I did become bikini-skinny one time, through great toil and trouble. After the novelty of it wore off (about a week) it became apparent that I had not magically transformed into anything else. Not an elegant social butterfly, nor a brilliant, extrovert scientist. I still couldn't remember any jokes, let alone tell them. It had not lessened my workload, lengthened my weekend or helped me pass the slope test, not matter how easily I did it when practising with my driving instructor.

Basically, I was still me – but an unhappy, malnourished, uptight, weighing-scale-junkie version. The "unsuitable" clothes that I wear with exuberant pleasure in my overweight state were impossible to buy when skinny, because all I saw in the mirror was the extra half-pound of negligible water weight.

In other ways it didn't make a blinding bit of difference. I don't think my friends even noticed beyond the first few days. (In fact I expect one of them, reading this, to wonder when it happened though he was present at the time). The only one it mattered to – too much – was the boyfriend. This mercifully annoyed me enough to force me off the wagon.

So I was free again to take pleasure in being me. To enjoy the places I went, the people I met, the food I ate, the sun, sea and sand, without worrying about what I looked like doing it.

Years later, I let myself to be talked into joining a celebrated weight-loss centre. For two hours every day I was judged and found wanting by strangers that I did not respect or like. Day by miserable day, they picked and tore at my self-esteem (apparently your existing confidence needs to be destroyed before they can build their version in its place as promised). I have looked forward to dentist visits with more girlish enthusiasm.

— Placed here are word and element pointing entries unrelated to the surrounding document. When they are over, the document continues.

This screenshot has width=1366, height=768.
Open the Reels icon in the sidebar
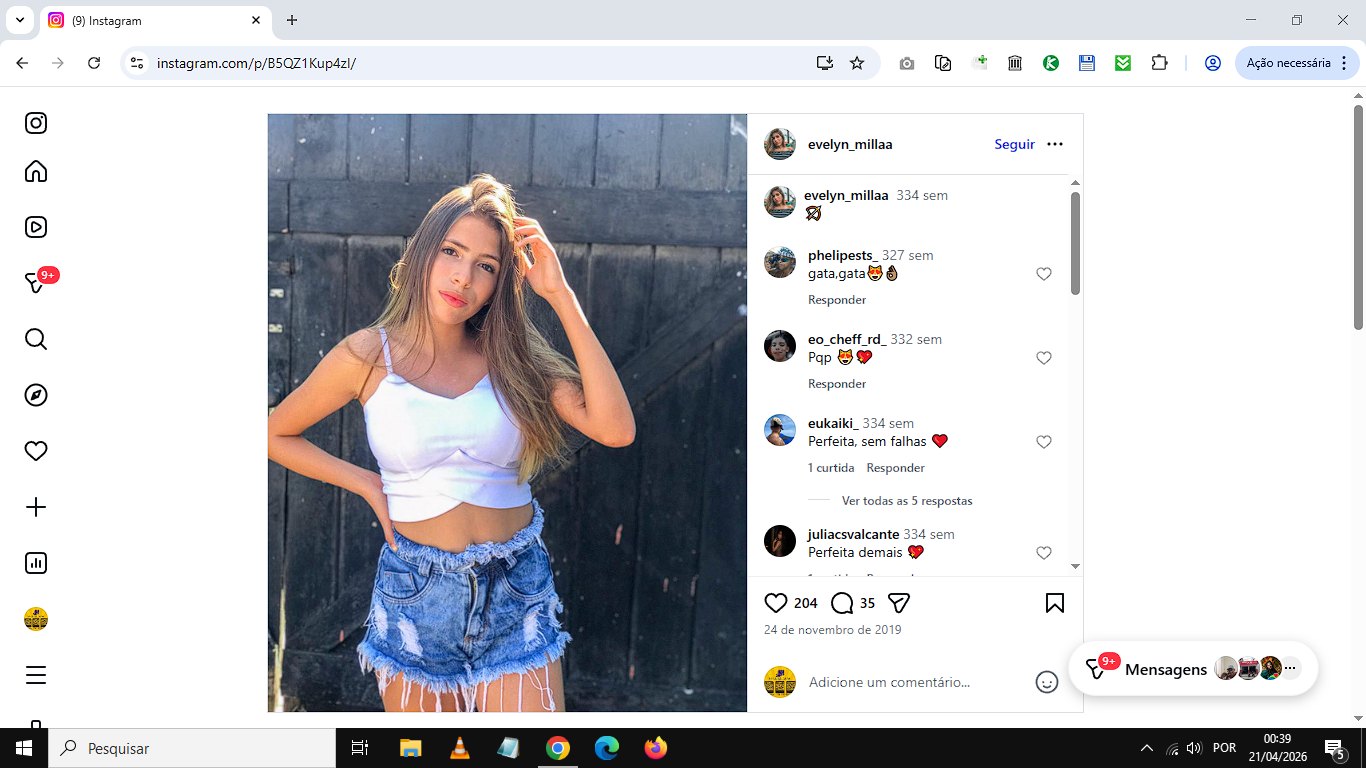pos(36,227)
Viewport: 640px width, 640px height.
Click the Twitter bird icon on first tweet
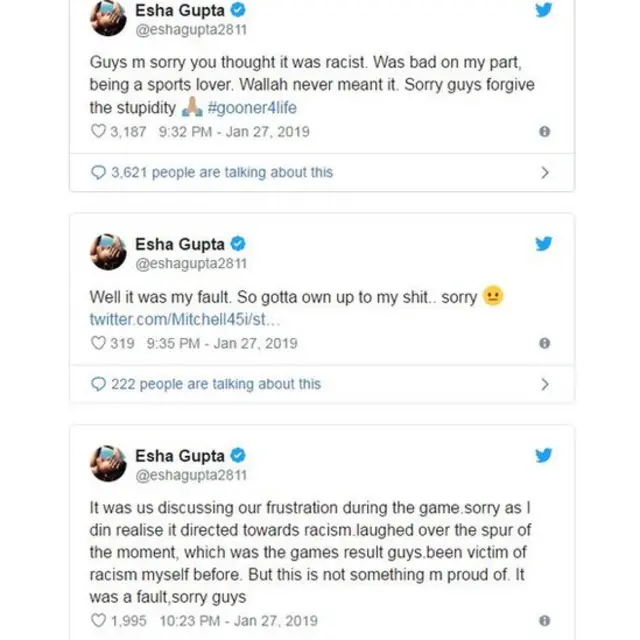[544, 11]
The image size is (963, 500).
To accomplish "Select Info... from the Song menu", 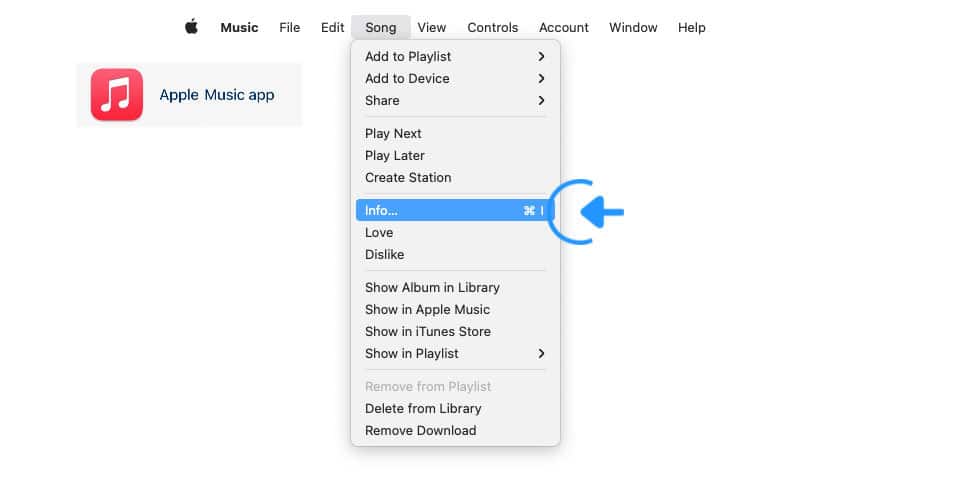I will coord(455,210).
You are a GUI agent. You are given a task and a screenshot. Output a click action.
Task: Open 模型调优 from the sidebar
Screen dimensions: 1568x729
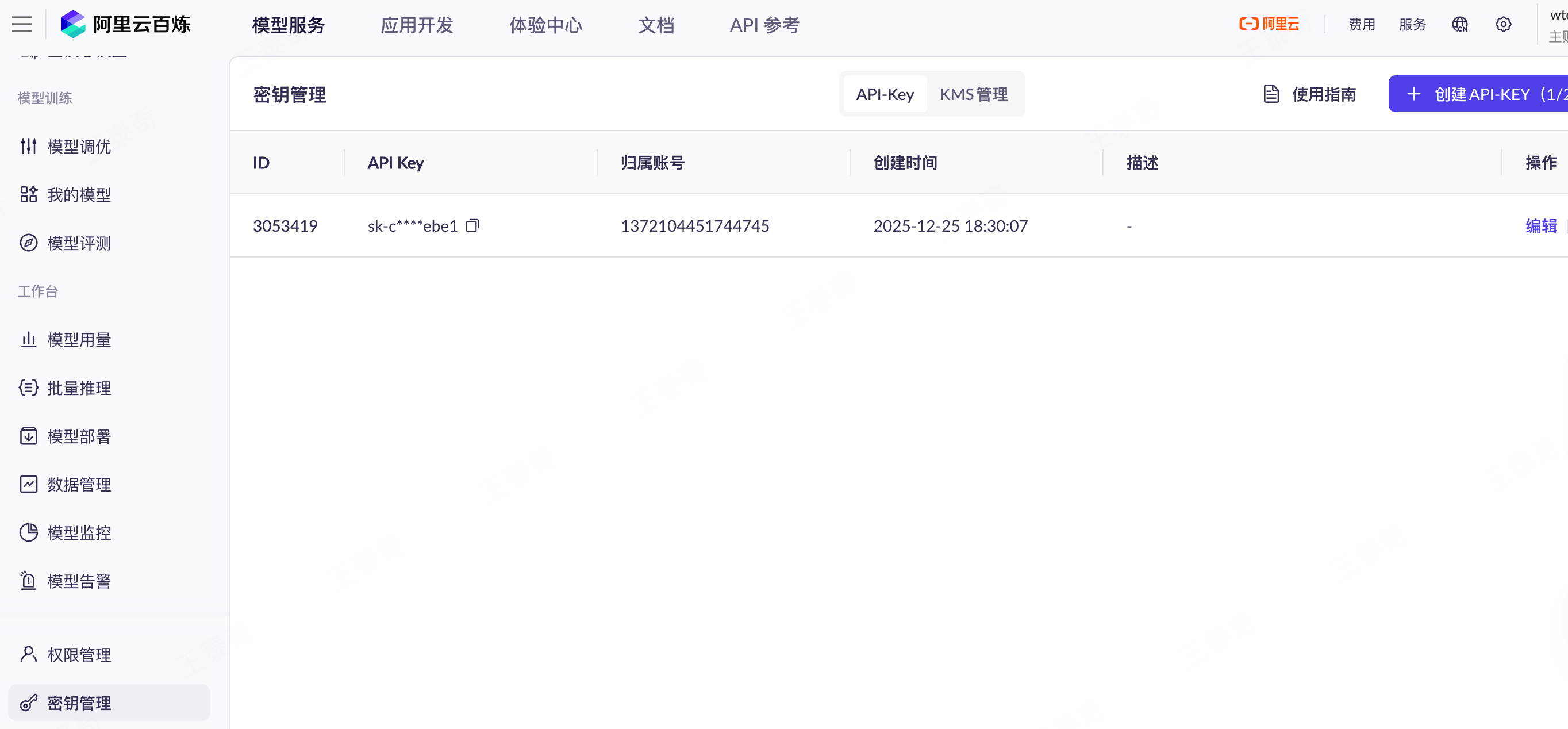click(x=79, y=146)
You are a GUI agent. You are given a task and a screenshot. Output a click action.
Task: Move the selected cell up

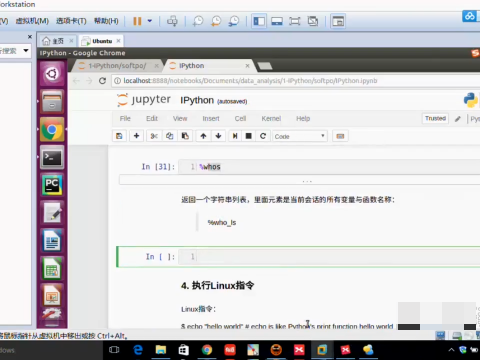203,136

The mental self-defence system kicked in 10 days later and I ditched the whole thing. Someone else I know tried it and reacted exactly the same way. This kind of "slimming centre" – its lying refrain of wellness, beauty, confidence, in equal parts hypnotic and nauseating – represents everything that is wrong with the world. The reason why millions of young girls are seduced by anorexia. Why my proficient, intelligent, extremely level-headed friend has inexplicably allowed a pretender called "body image" to get under her guard.

1 comment:

Krishnan Menon said...

DOVE - real beauty! This is why I think it did more than just advertise, it changed mindset, it broke the proverbial mould and dispelled the myths. All the people in India who put matrimonial ads saying slim, fair, beautiful, etc, etc (you know them) should be made to sit and watch the evolution ad five thousand times continously, maybe then they will get the message.